Latest revision as of 12:28, 22 January 2020

George Smith (1841-1918) of Smith and Grace.

1841 Born the son of Nathaniel Smith

1861 Living at Bridge Street, Thrapston: Nathaniel Smith (age 47 born Kettering), Engine Manufacturer. With his wife Ann Smith (age 45 born Thrapston) and their nine children; George Smith (age 19 born Stamford), Engine Smith; Mary Smith (age 16 born Stamford); Edwin Smith (age 14 born Stamford); Harriett Smith (age 11 born Stamford); Emma Smith (age 9 born Stamford); Alfred Smith (age 7 born Kettering); Nathaniel Smith (age 4 born Thrapston); Fanny Smith (age 2 born Thrapston); and William Smith (age 7 months born Thrapston). Note: Three adjoining houses in Bridge Street with Robert Smith, Nathaniel Smith and Henry Smith[1]

Invented the screw boss pulley which proved to be the source of great development for the company.

1899 George Smith and Edwin Smith of Nene Side Iron Works, Thrapston, gained a patent for a combined fast and loose pulley which is self fixing and interchangeable.



1918 Obituary [2]

The death of Mr. George Smith, managing director of Smith and Grace Screw Boss Pulley Company, Limited, took place of December 17th, at Thrapston, Northamptonshire.

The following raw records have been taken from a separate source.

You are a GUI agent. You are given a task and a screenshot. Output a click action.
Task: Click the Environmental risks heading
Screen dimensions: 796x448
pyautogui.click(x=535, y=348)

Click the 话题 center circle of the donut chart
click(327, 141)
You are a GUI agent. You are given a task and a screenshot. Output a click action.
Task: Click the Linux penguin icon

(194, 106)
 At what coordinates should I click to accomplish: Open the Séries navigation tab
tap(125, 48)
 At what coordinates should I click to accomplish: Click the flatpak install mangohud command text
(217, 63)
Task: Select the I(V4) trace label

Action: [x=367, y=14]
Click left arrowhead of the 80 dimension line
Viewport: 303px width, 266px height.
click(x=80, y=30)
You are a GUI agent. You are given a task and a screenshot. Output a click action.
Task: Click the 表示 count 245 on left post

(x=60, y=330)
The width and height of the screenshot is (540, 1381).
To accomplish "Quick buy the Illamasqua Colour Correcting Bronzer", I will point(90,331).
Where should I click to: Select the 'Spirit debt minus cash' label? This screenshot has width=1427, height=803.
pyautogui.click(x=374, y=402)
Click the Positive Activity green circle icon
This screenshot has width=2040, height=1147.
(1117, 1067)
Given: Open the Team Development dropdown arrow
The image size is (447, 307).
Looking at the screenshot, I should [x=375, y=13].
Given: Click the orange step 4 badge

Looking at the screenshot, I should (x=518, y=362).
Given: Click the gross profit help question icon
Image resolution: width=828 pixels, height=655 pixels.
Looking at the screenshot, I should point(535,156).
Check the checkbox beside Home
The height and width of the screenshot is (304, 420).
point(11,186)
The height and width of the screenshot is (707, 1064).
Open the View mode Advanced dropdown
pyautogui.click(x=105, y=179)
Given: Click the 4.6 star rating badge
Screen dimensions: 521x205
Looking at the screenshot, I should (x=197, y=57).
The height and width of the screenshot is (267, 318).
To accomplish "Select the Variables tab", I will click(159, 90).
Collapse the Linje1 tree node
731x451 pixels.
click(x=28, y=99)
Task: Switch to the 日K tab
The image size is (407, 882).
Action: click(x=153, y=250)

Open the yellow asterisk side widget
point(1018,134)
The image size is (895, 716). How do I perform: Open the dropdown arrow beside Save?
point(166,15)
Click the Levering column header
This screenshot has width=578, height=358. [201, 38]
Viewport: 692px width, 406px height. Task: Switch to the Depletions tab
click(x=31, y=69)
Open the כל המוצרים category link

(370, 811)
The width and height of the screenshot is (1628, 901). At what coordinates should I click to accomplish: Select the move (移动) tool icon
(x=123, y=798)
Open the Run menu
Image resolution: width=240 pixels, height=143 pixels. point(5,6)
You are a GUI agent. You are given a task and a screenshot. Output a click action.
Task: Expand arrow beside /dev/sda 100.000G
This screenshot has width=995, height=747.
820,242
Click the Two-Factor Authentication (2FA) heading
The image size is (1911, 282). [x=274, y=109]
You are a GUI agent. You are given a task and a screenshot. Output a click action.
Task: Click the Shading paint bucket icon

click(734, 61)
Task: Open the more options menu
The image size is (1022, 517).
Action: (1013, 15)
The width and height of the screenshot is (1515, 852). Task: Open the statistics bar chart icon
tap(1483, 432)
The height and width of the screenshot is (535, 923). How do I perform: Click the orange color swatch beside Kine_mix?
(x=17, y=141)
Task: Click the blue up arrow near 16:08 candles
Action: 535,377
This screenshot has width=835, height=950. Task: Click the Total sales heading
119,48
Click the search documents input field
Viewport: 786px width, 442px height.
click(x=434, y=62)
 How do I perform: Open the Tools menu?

Mr Smith was born at Stamford in 1841, was the second son of the late Mr. Nathaniel Smith, one of the earliest agricultural implement makers, who carried on business at Thrapston, under the style of Smith and Grace, agricultural engineers.

In 1869 Mr. George and his brother, Mr. Edwin Smith, acquired Mr. Grace's interest in the business, the nature of which ultimately changed from the manufacture of agricultural implements to that of power transmission accessories, and about twenty years ago the present private limited company was formed.

Mr George Smith took an active part in public life. He was a Justice of the Peace, Vice-Chairman of the Guardians for nearly forty years, Alderman of the Northamptonshire County Council, and Chairman of the District Council, the Local War Tribunal, the Market Company, the Gas Company, etc.